In the entries below, every line that contains "Image" must be located and copied.

Saved entries:

═══

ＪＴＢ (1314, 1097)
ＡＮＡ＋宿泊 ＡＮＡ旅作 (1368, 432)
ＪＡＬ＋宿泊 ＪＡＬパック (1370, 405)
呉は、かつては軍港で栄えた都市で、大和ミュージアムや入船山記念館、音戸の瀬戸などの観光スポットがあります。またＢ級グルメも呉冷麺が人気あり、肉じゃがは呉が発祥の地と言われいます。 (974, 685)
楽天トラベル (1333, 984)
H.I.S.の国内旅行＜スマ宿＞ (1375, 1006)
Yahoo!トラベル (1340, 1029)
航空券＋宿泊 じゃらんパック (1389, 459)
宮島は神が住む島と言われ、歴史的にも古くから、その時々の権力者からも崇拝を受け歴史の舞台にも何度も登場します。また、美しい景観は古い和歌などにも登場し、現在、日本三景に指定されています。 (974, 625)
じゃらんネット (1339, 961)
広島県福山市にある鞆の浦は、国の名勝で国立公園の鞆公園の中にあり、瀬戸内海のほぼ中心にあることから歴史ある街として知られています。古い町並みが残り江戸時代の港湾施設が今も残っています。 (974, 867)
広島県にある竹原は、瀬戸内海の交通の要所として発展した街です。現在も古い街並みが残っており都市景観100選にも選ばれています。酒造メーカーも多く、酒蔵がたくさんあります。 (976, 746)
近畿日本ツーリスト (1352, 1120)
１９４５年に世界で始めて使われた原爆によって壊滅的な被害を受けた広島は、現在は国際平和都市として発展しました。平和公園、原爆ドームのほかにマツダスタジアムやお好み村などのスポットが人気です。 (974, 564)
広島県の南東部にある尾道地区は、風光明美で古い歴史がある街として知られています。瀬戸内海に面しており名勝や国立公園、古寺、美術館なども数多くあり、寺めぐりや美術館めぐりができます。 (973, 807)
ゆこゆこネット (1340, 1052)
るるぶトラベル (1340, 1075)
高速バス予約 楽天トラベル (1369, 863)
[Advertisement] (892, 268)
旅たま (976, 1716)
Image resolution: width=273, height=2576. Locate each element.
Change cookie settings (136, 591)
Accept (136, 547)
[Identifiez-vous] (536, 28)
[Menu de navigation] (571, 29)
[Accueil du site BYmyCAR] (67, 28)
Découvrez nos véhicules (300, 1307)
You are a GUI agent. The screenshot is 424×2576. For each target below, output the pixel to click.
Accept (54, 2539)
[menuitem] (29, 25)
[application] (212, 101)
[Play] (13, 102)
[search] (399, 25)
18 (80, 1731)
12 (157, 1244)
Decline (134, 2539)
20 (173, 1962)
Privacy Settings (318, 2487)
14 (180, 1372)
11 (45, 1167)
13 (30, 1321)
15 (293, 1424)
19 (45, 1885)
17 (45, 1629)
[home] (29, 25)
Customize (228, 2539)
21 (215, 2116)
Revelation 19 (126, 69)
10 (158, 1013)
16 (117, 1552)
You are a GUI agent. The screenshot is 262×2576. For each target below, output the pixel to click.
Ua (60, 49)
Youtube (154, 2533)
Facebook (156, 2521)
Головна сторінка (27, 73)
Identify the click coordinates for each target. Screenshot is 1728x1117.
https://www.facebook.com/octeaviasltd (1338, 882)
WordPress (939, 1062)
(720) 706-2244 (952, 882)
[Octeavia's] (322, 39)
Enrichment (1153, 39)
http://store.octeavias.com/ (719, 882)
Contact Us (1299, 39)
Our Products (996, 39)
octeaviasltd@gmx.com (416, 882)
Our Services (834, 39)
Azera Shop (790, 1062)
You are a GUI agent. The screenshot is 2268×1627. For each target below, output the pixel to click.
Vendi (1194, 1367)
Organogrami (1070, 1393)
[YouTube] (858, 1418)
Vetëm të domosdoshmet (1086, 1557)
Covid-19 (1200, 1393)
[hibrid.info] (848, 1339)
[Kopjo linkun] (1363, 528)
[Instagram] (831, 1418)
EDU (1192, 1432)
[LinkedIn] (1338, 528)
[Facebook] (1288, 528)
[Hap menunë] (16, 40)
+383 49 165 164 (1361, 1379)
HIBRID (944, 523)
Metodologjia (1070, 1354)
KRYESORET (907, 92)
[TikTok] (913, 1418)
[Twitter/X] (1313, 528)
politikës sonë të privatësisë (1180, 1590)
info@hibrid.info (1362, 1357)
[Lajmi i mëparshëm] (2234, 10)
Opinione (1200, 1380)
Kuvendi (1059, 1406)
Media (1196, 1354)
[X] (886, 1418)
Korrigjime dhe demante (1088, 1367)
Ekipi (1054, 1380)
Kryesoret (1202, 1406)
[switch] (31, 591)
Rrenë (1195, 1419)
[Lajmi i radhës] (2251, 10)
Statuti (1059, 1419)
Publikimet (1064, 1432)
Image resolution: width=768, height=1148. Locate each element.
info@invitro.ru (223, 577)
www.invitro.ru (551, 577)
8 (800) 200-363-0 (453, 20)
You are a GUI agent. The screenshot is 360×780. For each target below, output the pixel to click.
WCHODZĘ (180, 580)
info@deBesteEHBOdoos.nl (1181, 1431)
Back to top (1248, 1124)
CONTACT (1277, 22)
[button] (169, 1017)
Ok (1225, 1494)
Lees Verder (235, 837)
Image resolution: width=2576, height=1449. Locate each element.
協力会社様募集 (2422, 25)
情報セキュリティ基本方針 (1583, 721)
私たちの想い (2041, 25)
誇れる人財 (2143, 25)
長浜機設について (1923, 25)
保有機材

═══

Answer area.
Image resolution: width=273, height=2576. Locate each element.
Image resolution: width=768, height=1148. Locate each element.
Image resolution: width=2576, height=1449. Locate each element.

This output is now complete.